A typical setup for depositing coatings by PLD is illustrated in figure 1. A laser pulse enters the vacuum chamber through a window and impinges onto the target of material to be deposited. The pulse is about 20-30ns wide with an energy density of about 1-10J.cm-2. It vapourises the target material in the form of a plume containing neutral, ionic and molecular species, which have a kinetic energy of a few electron volts. These then travel towards the substrate and deposit in the form of a thin film. About 1Å is deposited with a 200mJ pulse at 1-100 Hz with a vacuum of 100mtorr. As mentioned earlier, PLD is conceptually very simple. However, it involves a number of complicated interactions between the process variables such as wavelength, power density, background gas, pressure, target composition, substrate to target distance, substrate temperature, substrate bias and gas-surface interactions. These factors are currently under extensive investigation by researchers all over the world. A fuller picture of the process is finally emerging. A number of in situ diagnostic techniques such as time-of-flight mass spectrometry and optical emission spectroscopy are being used in an attempt to understand the plume composition and its relationship to the final film properties. For a detailed description of the process, considerable multidisciplinary effort in understanding the combined equilibrium and non-equilibrium processes involved will be required. Although PLD is widely claimed to be a low temperature technique, temperatures around 700°C are required to deposit high quality crystalline films.

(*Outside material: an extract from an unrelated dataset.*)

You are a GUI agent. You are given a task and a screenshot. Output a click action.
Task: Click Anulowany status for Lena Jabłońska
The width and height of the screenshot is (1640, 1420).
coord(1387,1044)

Figure 1. Schematic of the apparatus used for PLD coatings.
As far as the end product is concerned, the ability to deposit and precisely control the composition of 2, 3, 4, 5, or 6 elements at high partial pressures of reactive gases has resulted in the fabrication of novel electronic structures. The diversity and the power of the technique can be illustrated by the variety and the number of materials deposited. Over 100 materials have been successfully deposited in thin film form using PLD. In addition, it is relatively easy to deposit multi‑layers by substitution of targets into the path of the laser beam. An automated system can be designed easily employing known and proven sample/target handling devices. In a commercial set up the ability to timeshare a laser among a number of deposition/analysis chambers is attractive. The real deposition time when the laser is being utilised may be small compared to setting up, pump down and vent times. The laser beam can be readily steered from chamber to chamber. This reduces capital costs. It has also been shown that laser/target combinations can in some applications replace MBE cells. With progress made in using lasers for patterning, diffusion, annealing, doping, and laser induced chemistry it is therefore not hard to imagine the possibility of fabricating complete heterostructure based devices in situ using PLD type technologies.
PLD has been used to produce coatings for:
• Biomedical applications
• Solar cells
Such coatings have been deposited at a rate of up to 1.5µcm2/sec, which is faster than is possible compared to other coating techniques such as physical vapour deposition (PVD) and chemical vapour deposition (CVD).